Kurz vor Saisonende sorgte ein Banner gegen Red-Bull-Boss Dietrich Mateschitz für große Unruhe bei Austria Salzburg. Ein Kaffeeautomaten-Caterer steigt mit sofortiger Wirkung als Sponsor der Violetten aus – weitere Geldgeber intensivierten ihre Überlegungen die Partnerschaft ebenso abzubrechen. Mit KIA stieg ein weiterer großer Partner aus. Auch mit Puma wurde die Zusammenarbeit beendet. Die Zukunft des Westliga-Absteigers war bis vor einigen Tagen ungewiss und hing an einem seidenen Faden.

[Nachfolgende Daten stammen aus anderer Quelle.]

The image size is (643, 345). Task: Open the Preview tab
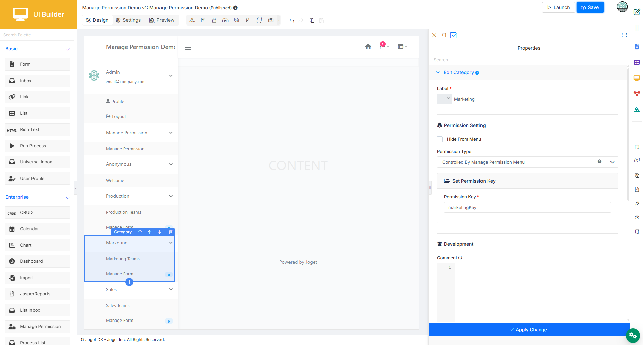click(162, 20)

Austria-Salzburg-Fans sorgen für Erlösung

Laut übereinstimmenden Medienberichten sicherten die Anhänger des verschuldeten Fußballclubs ein weiteres Mal die Zukunft der Violetten. Etwa 150.000 Euro sammelten die Violetten Sympathisanten mittels Spenden und Darlehen. Die kurzfristigen Außenstände, die Ende Mai fällig waren, konnten somit abbezahlt werden. Der Ligabetrieb in der Salzburger Liga wurde dadurch gesichert. Im Ausgleichsverfahren sind einerseits bis Februar 2018 in zwei Raten 140.000 Euro sowie die jetzt gewährleisteten Darlehen zurück zu zahlen. Bleibt abzuwarten ob dann erneut auf die Spendenbereitschaft der Fans zurückgegriffen werden muss. Einen sportlichen Leiter, sowie Trainer haben die Maxglaner bis dato noch nicht präsentieren können. Auch am Spielersektor dürfte sich erneut einiges ändern.

SFV erwartet verbindliche Stellungnahme

Bis Ende der Woche muss Austria Salzburg dem Salzburger Fußballverband (SFV) eine verbindliche Stellungnahme mit Zusicherung des Spielbertriebs liefern. “Der ganzjährige Spielbetrieb muss gewährleistet werden”, erklärte SFV-Geschäftsführer Peter Haas im SALZBURG24-Gespräch. Da es in der Salzburger Liga kein Lizensierungsverfahren gibt, hat der Verband kein Recht, Einblick in die Finanzen der Violetten zu werfen. Der Verband ist dazu verpflichtet der Stellungnahme zu vertrauen. “Das Risiko, dass ein Verein während der Meisterschaft aufhört, ist immer gegeben”, fügte Haas an, der die zunächst diskutierte Liga mit 17 Teilnehmern kategorisch ausschließt. Der österreichische Fußballverband hält in ihren Regeln fest, dass nicht mehr als 16 Clubs in einer Liga spielen dürfen.